Brazilian Indians Want Multinationals to Return Their Land

    Pataxó Indians in Brazil

    Pataxó Indians in Brazil At the heart of the Pascoal Mount area, 200 Pataxó from 11 villages located in the south tip of the state of Bahia held, between August 17 and 19, 2007, the 6th Assembly of the Pataxó Resistance and Struggle Front. During the meeting, they discussed the demarcation of the Pascoal Mount area and the encroachment of eucalyptus monoculture projects on the region, among other topics.

    Regarding the demarcation of the Pascoal Mount area, the assembly discussed the bounds of the area and decided to fight for a single, continuous territory. In 2000, the National Foundation for Indigenous People (Funai) set up a technical group to draw up a report on the area, but up till now it has not been published. Given this delay, the Pataxó decided to launch an international campaign for the demarcation of their territory.
    During the Assembly, the encroachment of eucalyptus monoculture on the Pataxó territory was reported. According to the Pataxó, the Aracruz and Veracel Cellulose companies buy lands illegally acquired by farmers who also drove indigenous people out of these lands.

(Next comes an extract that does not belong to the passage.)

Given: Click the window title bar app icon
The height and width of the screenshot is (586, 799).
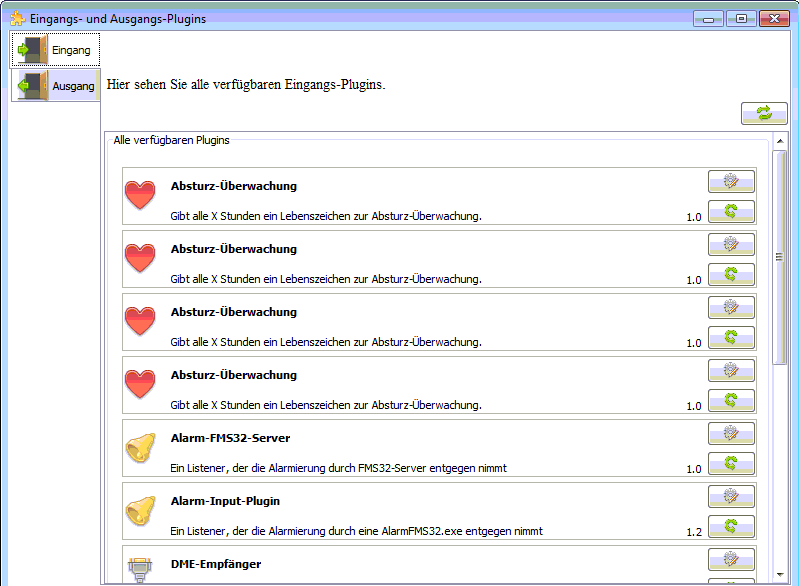Looking at the screenshot, I should 17,17.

    Some of these areas are being disputed between the Pataxó and these companies. The Pataxó requested Funai to measure the quantity of hectares in indigenous lands that both companies invaded.
    The indigenous people reported that the original forest in the areas invaded by the Veracel company is being destroyed for planting eucalyptus. They also warn that many rivers and lakes were contaminated by a poison used by the company, killing fish and plants of different kinds. In the Barra do Caí­ region, located in an indigenous land, the company plants eucalyptus trees through forest development projects.
    The Assembly strengthened the organization of the Pataxó People, specifically of young people and women, who are becoming increasingly visible within the Pataxó indigenous movement.
    In addition to indigenous people, the Assembly was attended by representatives of the Indianist Missionary Council, the National Indigenous Action Association, the Union of Bank Workers of the extreme south of Bahia, the Agricultural Workers Federation, the Center for Studies and Research for the Development of the South Tip of Bahia, the Ecumenical Service Coordination, the Articulation of the Indigenous Peoples and Organizations from the Northeast, Minas Gerais, and the state of Espí­rito Santo and of other organizations.